If you're sending a student to college next year, you need to know about big changes to the way students apply for financial aid. You can start submitting your student financial aid forms earlier than ever and reporting your financial information is now easier.
But these changes mean students who want to attend college need to get ready earlier. Some students aren't sure which school they're attending yet, but that doesn't mean it's too soon to start thinking about financial aid.
Like many students, Abigail Hagan is looking forward to the freedoms of college. The Shadle Park High School senior knows she wants to attend Central Washington University, Eastern Washington University or Gonzaga University. She also knows she'll need help paying for it.
"My family doesn't have the resources to pay for a lot of college. It's on me to find scholarships and financial aid," Abigail said.
This year, college hopefuls can get a jump start on FAFSA. Registration opened Oct. 1, a full three months ahead of the usual January 1 deadline.
"The purpose of the government changing the date is to give students more time to make a decision about where they want to go to school based on the financial packages that are presented to them," Melissa Pettey, Spokane Public Schools College and Career Coordinator, said.
For first time college students, that means you should put down all the schools you're applying to. The FAFSA application allows you to add up to ten. That way, your financial aid is ready to go when you decide which school you're going to.
The FAFSA asks for financial information reported on your federal tax return. Now, you can base your answers on your return from the previous year.
"They're calling it the "prior-prior." So it's actually the taxes that you've already filed and turned in last April, so it's your 2015 taxes that you're filing for your FAFSA report," Pettey said.
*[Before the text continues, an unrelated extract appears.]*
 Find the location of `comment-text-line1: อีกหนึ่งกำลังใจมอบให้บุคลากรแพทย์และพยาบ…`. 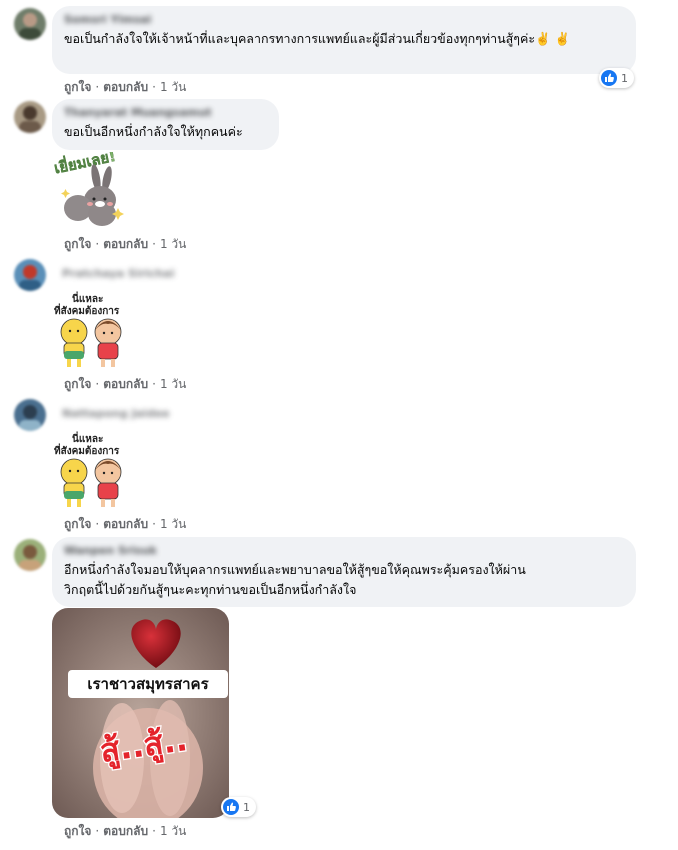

This new policy should make it easier to answer the questions and you won't have to go back and update your form next spring when you file taxes again.
These changes aim to make the whole process easier, but it can still be a tedious and sometimes confusing task.
"It's important to know that there's support out there to fill it out," Pettey said.
Some of that support is coming from the Spokane Public Schools District. They offer a number of workshops to help you complete your application.
The district partnered with all of the districts in the area, so regardless of where you go to school, you can attend an SPS event.